Unnamed: 0,Date / Time,City,State,Country,Shape,Duration,Summary,Posted,Images
0,3/31/22 23:50,Lincoln,CA,USA,Circle,10+ min,2 Floating / Hovering Circles of Light,4/22/22,
1,3/31/22 20:57,Hickory,NC,USA,Light,2 minutes,Light saw making a circular rotation repeatedl...,4/22/22,
2,3/31/22 14:08,Coupeville,WA,USA,Sphere,9 seconds approx,Black sphere high in sky moving at fast speed,4/22/22,
3,3/31/22 12:07,Bloomington,IN,USA,Triangle,A long time.,I have managed to get in a Fight with Invading...,4/22/22,Yes
4,3/31/22 10:32,St. Louis,MO,USA,,,MADAR Node 70,4/22/22,


#### 7. Write a `for` loop to call your function for every month since 2019

Store each returned DataFrame in the list below

In [214]:
ufo_sightings_df = []

for year in [2019, 2020, 2021, 2022]:
    for month in range(1, 13):
        print(f"{year} month {month}")
    try:
        get_monthly_sightings(year, month)
        ufo_sightings_df.append(get_monthly_sightings(year, month)) 
    except:
        print(f"No data found for {year}/{month}.")
        pass
    

print("Done!")

2019 month 1
2019 month 2
2019 month 3
2019 month 4
2019 month 5
2019 month 6
2019 month 7
2019 month 8
2019 month 9
2019 month 10
2019 month 11
2019 month 12
2020 month 1
2020 month 2
2020 month 3
2020 month 4
2020 month 5
2020 month 6
2020 month 7
2020 month 8
2020 month 9
2020 month 10
2020 month 11
2020 month 12
2021 month 1
2021 month 2
2021 month 3
2021 month 4
2021 month 5
2021 month 6
2021 month 7
2021 month 8
2021 month 9
2021 month 10
2021 month 11
2021 month 12
2022 month 1
2022 month 2
2022 month 3
2022 month 4
2022 month 5
2022 month 6
2022 month 7
2022 month 8
2022 month 9
2022 month 10
2022 month 11
2022 month 12
No data found for 2022/12.
Done!


In [215]:
ufo_sightings_df[0]

Unnamed: 0,Date / Time,City,State,Country,Shape,Duration,Summary,Posted,Images
0,12/31/19 23:55,Wesley Chapel,FL,USA,Light,30 minutes,8-9 Disc shaped lights moving south about 1000...,2/7/20,
1,12/31/19 23:23,Sanford,FL,USA,Circle,5 minutes,3 unidentified bright orange objects travellin...,2/7/20,
2,12/31/19 23:00,Pinellas Park,FL,USA,Sphere,4 minutes,At work on New Year's Eve.

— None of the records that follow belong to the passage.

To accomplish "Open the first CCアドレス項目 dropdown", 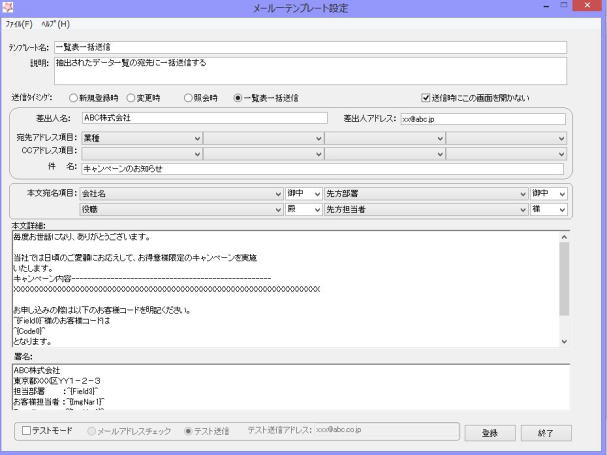I will [197, 153].
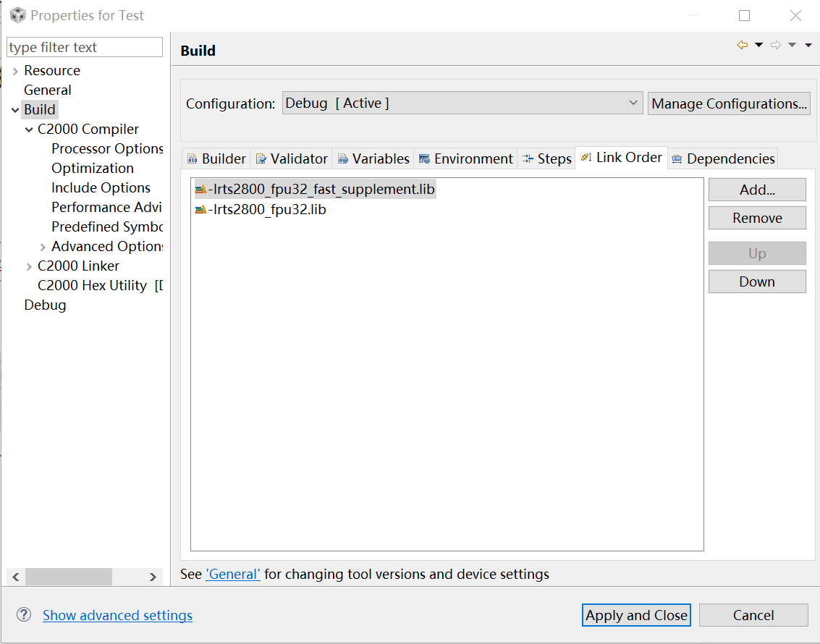The width and height of the screenshot is (820, 644).
Task: Open the view menu triangle icon
Action: (x=808, y=45)
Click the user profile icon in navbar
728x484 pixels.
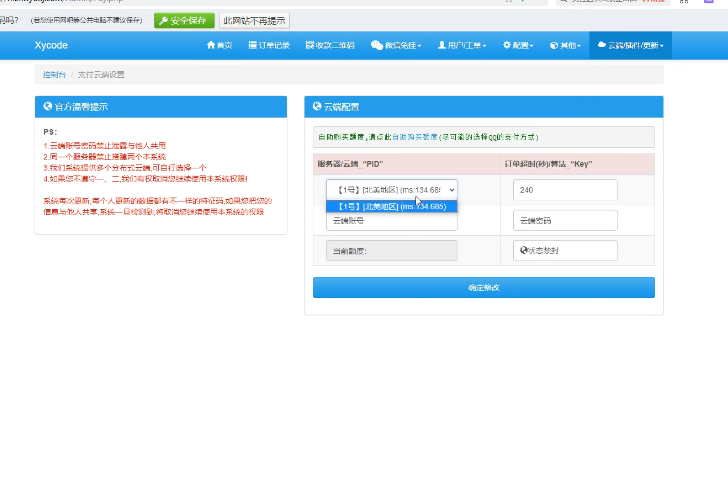442,45
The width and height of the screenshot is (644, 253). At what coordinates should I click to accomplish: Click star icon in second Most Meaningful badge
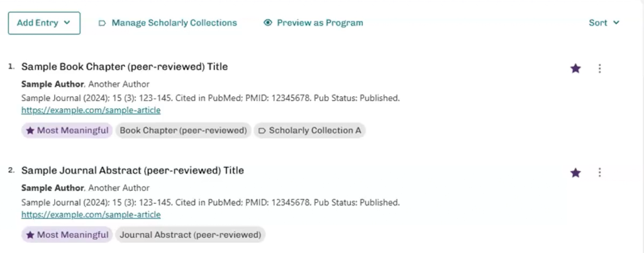(30, 235)
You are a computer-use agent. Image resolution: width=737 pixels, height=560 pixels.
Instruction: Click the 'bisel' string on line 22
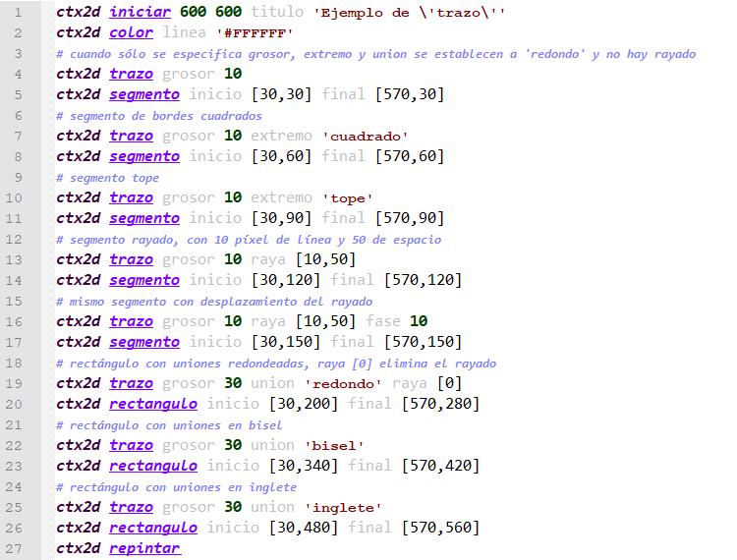[334, 446]
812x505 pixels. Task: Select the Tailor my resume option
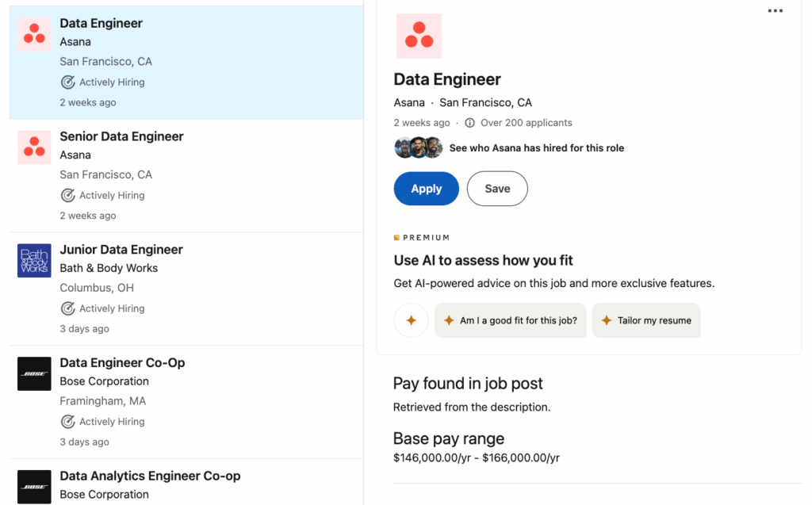[646, 320]
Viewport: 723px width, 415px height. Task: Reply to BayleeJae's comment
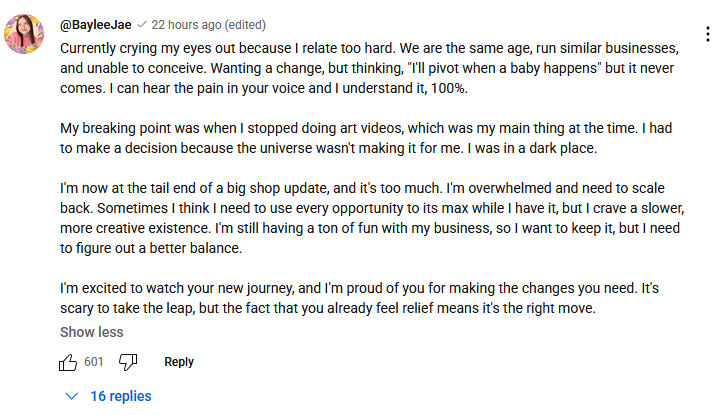pyautogui.click(x=179, y=362)
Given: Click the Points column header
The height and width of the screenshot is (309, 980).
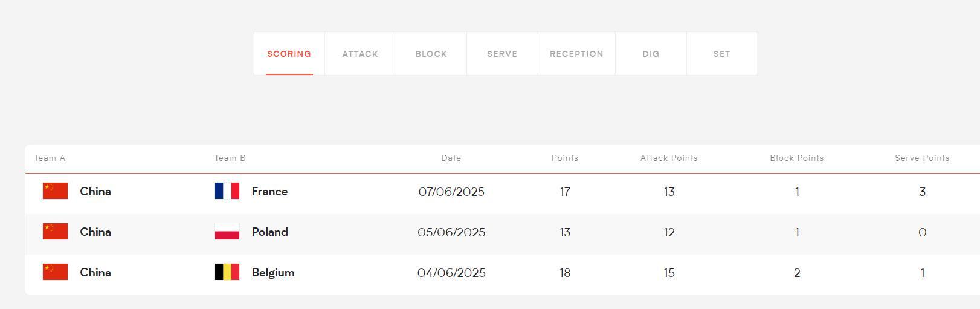Looking at the screenshot, I should pyautogui.click(x=565, y=158).
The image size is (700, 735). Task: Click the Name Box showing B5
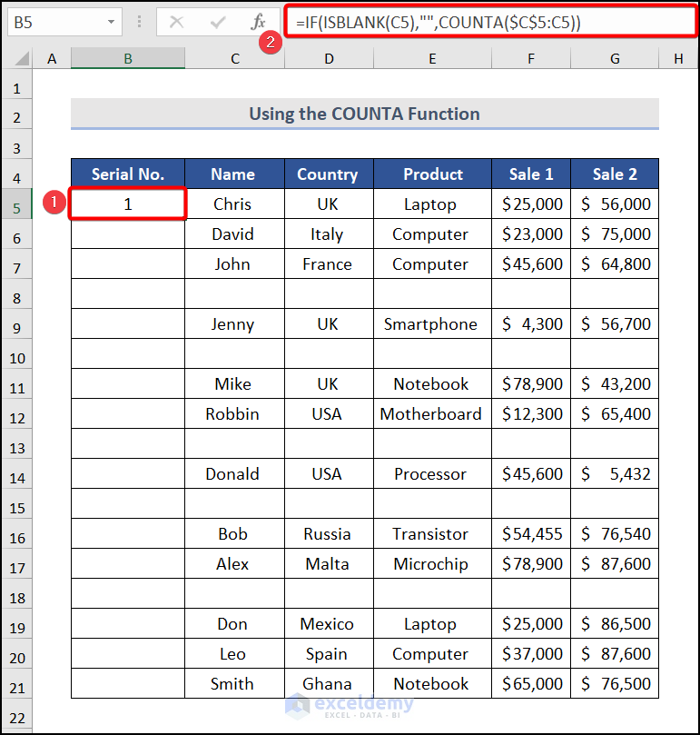[54, 22]
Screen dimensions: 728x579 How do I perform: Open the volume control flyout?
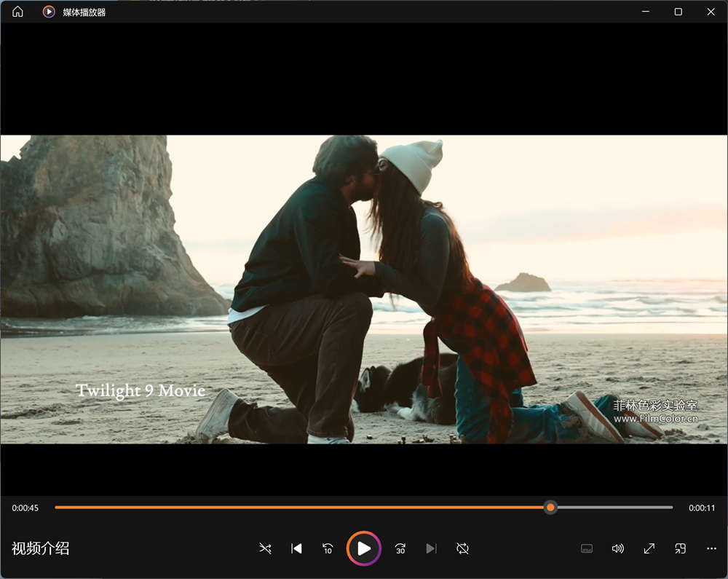618,548
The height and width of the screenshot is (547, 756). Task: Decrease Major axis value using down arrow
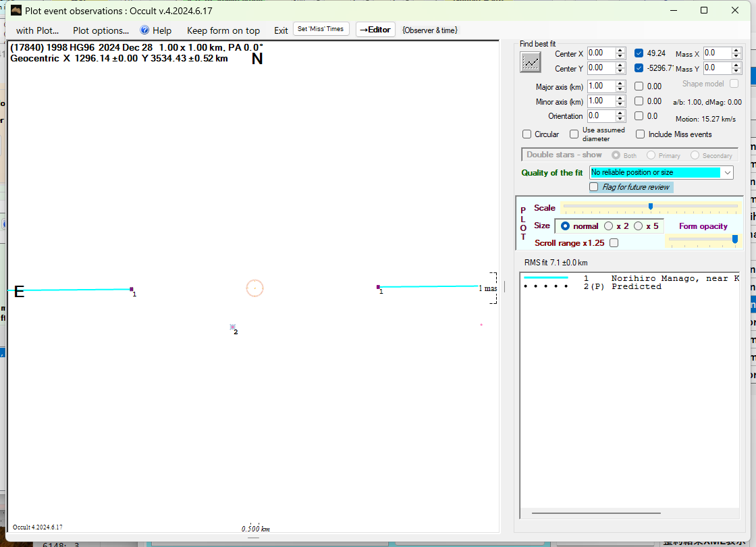620,89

As I looked up in t...,5/1/20,
3,12/31/19 23:00,Fort Lauderdale,FL,USA,Fireball,:30,"I was in Fort Lauderdale, FL looking toward th...",2/7/20,
4,12/31/19 22:45,Lakeland,FL,USA,Oval,3 minutes,Two VERY bright glowing objects moving from no...,2/7/20,
...,...,...,...,...,...,...,...,...,...
758,12/1/19 06:00,Mcleansville,NC,USA,Disk,3 minutes,I was walking with my son to check my mail wit...,12/19/19,
759,12/1/19 04:48,Newburgh,IN,USA,,,MADAR Node 142,12/19/19,
760,12/1/19 01:25,Alexandria,VA,USA,,,MADAR Node 141,12/19/19,
761,12/1/19 00:30,Woolwich,ME,USA,Other,20 minutes,I saw what looked like a person standing by a ...,12/1/19,


#### 8. Use the `pandas` `.concat()` method to combine your DataFrames into a single dataset of UFO sightings

#### 9. Convert the `Date / Time` column to a `datetime`

#### 10. Answer the "research" questions


* What are the most common shapes of UFOs that people sight?
* Is there a seasonal pattern in sightings?
* How (if at all) has the pandemic changed UFO sighting behaviour?